Нет, не может быть, решительно запретил себе думать о том, в чем хотел уверить его конопень, К. Не может такого быть. Никогда!

— Жди, — сказал он. — Я тебе не мешаю. И ты мне не мешай.

Теперь помолчал, ходя сигаретой к губам — от губ, к губам — от губ, конопень.

— Ладно, — уронил он потом. — Ладно…

И вот от этого его «ладно» К. неожиданно проняло. Была в этом снисходительно-уступающем «ладно» конопеня та убедительность, которой недоставало его прямым словам. Правду говорил конопень, не выдумывал: он действительно ждал привереду. Ее.

Но все же надежда и не желала оставлять К.: а вдруг оно и не так?

Дальше они стояли молча. Шагов пять-шесть было между ними. Подошло еще несколько встречающих — получилась целая толпа в десяток человек, — один из пришедших встал между К. и конопенем, отделил их друг от друга, и сразу стало словно бы легче дышать, как если бы воздух был сплошной углекислый газ, и вот насытился кислородом.

Прошло минут пятнадцать-двадцать. Наконец двери растворились, и первая футболистка, со спортивной сумкой на плече, вышла на улицу. Потом дверь раскрылась во второй раз, в третий, и снова… Привереда появилась едва не последней, когда на просторной асфальтовой площадке перед стадионным строением снова остались только К. и конопень.

Она вышла, и они оба, конопень и К., ринулись ей навстречу. Конопень, на полкорпуса опережавший К., на подлете к привереде, когда траектории их движения неизбежным образом сблизились, вильнув бедром, толкнул К., отшибая его в сторону. Все эти несколько секунд, что К. с конопенем, стремясь кто быстрее, спешили к ней, привереда смотрела на К. остановившимся ошеломленным взглядом. Его бросило от удара конопеня вбок, она проследила, удержался ли К. на ногах, и лишь после этого взгляд ее устремился на его соперника.

— Ты что, дурак, делаешь?! — воскликнула она негодующе. — Мозги у тебя есть?

Как что-то обрушилось в К. Словно внутри него с тяжелым гулом и грохотом, сотрясши все кругом, сошел гигантский оползень. Обратиться так, как привереда обратилась к конопеню, она могла лишь в одном случае: если он заместил К. собой.

— Я что? Что такое? А что! Подумаешь! Какого он тут! — сбивчиво, наезжая словами одно на другое, базарно зашумел конопень.

— Стой и не шевелись, — приказала ему привереда. Он протягивал ей свой букет, она отмахнулась от того: — Да подожди ты!
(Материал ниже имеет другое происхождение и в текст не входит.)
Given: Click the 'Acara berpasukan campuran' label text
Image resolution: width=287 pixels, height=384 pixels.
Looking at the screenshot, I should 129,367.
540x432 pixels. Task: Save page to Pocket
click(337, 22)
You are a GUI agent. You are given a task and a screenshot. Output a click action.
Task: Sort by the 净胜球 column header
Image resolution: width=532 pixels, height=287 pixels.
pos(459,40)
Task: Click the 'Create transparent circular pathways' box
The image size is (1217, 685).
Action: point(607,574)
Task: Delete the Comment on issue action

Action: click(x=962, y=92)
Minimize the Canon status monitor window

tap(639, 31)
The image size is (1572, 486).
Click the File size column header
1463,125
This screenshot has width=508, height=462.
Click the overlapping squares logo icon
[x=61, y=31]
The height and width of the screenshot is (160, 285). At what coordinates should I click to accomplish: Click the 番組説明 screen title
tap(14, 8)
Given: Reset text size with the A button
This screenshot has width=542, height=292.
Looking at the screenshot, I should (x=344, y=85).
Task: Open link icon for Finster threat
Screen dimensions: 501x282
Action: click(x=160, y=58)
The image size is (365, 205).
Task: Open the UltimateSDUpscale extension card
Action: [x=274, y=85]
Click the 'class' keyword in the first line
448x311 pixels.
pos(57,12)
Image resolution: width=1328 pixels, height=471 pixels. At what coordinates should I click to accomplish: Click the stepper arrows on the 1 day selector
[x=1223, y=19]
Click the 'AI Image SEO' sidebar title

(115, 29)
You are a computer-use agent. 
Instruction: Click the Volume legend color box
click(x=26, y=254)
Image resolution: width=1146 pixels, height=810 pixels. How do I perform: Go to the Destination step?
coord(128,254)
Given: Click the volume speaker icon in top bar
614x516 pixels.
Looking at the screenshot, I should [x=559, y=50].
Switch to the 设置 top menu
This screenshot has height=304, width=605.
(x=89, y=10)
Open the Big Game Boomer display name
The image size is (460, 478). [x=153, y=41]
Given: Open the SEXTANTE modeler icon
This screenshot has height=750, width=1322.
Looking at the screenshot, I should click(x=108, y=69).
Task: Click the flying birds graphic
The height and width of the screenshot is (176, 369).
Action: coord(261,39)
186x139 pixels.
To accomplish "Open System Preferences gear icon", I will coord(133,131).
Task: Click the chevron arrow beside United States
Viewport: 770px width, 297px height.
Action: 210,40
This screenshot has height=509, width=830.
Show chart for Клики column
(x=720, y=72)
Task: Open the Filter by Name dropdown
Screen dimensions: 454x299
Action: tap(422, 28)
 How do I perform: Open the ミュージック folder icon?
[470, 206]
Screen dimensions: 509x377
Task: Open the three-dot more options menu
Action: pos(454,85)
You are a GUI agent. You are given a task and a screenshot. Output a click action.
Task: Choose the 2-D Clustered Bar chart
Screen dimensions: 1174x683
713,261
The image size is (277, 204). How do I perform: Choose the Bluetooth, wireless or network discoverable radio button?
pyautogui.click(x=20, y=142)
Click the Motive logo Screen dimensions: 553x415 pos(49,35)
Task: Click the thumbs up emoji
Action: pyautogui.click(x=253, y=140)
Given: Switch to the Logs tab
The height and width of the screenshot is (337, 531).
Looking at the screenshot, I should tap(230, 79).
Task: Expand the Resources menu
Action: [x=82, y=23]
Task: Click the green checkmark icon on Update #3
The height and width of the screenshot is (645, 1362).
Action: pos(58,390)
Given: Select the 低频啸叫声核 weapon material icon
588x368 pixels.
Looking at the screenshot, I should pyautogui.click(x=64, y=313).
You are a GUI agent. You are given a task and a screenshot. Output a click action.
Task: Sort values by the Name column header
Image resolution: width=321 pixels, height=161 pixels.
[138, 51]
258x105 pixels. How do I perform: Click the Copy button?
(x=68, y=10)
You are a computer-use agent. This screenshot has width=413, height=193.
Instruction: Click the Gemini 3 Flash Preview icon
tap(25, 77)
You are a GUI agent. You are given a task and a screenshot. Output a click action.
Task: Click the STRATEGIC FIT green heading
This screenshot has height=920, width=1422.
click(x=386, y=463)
«Подожди ты!» Этим ее восклицанием было сказано все до конца, в нем было открытое, откровенное признание их отношений с конопенем, была демонстрация ее власти над ним, которая не могла возникнуть, будь конопень всего лишь простым воздыхателем.

— Я, видишь — вот, — сказал К., ступая к привереде и оказываясь невольно так близко от конопеня, как еще не был с момента их встречи здесь на площадке перед входом в стадионное строение.

— Вижу, что ты вот, — коротко отозвалась привереда.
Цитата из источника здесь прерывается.